## Work order
Which lines have the string "label"? Copy all of them from the entries below.

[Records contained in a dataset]
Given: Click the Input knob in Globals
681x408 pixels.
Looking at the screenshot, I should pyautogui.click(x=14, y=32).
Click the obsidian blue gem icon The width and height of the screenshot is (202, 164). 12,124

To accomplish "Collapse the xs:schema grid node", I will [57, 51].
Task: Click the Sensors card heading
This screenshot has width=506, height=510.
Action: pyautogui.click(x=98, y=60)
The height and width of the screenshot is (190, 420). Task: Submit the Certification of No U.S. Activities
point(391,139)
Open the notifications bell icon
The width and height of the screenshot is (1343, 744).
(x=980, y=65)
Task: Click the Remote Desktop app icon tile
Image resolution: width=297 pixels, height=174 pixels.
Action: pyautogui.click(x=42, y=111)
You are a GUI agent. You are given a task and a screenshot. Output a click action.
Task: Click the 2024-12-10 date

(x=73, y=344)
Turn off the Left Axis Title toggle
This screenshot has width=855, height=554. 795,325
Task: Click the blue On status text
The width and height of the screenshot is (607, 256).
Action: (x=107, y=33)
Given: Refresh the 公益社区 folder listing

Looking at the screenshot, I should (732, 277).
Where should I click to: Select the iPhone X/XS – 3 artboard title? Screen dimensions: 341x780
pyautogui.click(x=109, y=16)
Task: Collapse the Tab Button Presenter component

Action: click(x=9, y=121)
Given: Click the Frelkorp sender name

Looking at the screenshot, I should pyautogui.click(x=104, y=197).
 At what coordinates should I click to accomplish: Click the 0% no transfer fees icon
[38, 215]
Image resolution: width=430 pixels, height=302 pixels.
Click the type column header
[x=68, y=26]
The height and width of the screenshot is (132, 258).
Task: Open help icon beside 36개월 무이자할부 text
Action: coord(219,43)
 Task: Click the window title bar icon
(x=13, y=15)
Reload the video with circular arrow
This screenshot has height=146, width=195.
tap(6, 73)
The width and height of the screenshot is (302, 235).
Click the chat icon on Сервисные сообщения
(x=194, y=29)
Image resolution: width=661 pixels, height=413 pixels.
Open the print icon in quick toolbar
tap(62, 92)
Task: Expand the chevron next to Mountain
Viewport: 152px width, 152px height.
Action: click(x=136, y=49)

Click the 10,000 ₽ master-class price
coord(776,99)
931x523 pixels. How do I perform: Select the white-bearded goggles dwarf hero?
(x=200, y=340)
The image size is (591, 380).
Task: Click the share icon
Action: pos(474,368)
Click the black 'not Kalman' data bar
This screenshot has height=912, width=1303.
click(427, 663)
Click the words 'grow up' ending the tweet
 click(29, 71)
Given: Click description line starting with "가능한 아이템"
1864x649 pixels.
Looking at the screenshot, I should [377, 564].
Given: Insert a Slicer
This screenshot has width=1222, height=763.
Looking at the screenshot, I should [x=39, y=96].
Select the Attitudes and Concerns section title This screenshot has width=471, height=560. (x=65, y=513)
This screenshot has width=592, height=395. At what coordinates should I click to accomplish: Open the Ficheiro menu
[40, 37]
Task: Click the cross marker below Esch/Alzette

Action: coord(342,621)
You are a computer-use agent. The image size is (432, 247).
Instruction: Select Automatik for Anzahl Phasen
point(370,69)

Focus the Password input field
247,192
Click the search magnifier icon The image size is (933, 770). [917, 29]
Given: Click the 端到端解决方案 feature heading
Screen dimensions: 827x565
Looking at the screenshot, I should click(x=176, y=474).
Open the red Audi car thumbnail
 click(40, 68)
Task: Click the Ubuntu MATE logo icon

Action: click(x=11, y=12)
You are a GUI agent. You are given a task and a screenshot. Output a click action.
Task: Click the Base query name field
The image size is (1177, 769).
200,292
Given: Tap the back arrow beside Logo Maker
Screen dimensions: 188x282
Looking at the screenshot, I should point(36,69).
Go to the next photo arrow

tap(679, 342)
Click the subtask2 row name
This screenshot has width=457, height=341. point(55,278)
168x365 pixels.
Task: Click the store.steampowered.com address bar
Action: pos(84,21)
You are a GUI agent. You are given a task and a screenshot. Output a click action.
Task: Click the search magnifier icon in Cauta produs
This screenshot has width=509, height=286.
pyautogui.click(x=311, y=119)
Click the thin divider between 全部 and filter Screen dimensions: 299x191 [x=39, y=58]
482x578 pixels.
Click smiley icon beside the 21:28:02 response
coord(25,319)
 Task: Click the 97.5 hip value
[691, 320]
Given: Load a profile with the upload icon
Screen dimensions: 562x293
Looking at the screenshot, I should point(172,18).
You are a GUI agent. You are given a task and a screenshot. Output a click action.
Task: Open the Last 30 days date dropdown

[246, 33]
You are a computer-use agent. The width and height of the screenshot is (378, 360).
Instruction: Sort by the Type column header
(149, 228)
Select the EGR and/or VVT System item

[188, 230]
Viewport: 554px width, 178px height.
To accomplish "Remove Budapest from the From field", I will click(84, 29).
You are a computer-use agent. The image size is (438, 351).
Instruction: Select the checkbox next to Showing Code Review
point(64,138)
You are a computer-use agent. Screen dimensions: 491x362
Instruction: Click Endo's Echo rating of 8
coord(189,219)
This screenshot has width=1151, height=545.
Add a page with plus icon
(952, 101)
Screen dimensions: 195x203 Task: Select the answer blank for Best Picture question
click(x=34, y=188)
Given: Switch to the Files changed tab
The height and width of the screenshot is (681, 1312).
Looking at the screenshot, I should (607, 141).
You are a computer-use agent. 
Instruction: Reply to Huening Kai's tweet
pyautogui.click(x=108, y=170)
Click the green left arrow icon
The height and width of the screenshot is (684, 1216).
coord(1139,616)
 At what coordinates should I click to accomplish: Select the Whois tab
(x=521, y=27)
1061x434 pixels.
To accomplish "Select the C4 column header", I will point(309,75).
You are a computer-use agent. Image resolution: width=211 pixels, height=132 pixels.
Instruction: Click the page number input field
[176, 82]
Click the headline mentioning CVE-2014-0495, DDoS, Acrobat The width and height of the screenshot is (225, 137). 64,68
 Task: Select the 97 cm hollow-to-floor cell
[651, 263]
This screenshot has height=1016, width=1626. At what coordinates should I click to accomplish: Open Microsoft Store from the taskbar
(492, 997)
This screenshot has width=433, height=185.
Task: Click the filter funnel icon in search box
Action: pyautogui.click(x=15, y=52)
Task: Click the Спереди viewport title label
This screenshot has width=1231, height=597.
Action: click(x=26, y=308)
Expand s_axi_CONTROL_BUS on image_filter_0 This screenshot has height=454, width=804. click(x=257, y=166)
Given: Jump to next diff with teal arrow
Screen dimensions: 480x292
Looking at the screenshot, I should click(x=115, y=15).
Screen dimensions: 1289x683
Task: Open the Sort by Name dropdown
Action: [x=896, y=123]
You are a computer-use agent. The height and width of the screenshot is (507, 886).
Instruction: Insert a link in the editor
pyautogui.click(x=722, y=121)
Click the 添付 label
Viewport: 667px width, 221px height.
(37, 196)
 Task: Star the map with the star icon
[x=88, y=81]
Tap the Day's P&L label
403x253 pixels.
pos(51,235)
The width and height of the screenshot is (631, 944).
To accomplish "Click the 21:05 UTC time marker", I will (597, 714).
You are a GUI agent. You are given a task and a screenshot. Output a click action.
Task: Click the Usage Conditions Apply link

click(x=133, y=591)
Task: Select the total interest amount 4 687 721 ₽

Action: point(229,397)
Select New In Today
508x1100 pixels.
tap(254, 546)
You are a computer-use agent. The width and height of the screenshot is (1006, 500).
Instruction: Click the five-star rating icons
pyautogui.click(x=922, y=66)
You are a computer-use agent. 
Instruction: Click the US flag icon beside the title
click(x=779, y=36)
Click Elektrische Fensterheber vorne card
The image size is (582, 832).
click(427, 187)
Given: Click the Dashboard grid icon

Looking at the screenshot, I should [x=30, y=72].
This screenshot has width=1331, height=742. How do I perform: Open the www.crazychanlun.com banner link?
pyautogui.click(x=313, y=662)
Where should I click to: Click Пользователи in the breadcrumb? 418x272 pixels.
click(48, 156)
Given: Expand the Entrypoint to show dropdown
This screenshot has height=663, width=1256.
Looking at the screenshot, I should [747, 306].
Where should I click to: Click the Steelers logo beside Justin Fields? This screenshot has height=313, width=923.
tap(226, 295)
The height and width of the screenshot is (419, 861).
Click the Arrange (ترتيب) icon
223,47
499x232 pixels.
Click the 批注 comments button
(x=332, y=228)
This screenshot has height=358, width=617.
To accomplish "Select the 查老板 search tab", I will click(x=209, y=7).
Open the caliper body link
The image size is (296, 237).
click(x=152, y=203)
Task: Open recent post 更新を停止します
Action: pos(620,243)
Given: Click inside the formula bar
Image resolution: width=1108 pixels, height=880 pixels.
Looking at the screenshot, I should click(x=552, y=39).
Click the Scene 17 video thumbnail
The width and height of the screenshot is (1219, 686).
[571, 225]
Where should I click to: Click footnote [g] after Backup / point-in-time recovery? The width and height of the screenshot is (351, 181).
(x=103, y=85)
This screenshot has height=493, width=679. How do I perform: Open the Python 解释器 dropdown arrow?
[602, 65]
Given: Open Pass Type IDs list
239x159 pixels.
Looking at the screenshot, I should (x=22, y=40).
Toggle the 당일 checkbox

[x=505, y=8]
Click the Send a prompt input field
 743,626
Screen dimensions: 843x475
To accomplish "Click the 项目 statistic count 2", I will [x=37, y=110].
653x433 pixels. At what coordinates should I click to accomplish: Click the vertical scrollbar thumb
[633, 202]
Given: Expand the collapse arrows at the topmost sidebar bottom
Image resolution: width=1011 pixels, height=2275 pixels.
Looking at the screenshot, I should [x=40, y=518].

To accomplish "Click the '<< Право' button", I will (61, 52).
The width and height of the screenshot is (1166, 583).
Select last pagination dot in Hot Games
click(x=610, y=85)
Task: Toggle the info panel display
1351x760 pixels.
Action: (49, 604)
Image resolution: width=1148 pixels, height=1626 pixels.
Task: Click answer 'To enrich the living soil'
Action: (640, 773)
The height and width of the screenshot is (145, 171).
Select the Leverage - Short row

## Response
Task: Click the Спереди viewport title label
Click the 添付 label
Tap the Day's P&L label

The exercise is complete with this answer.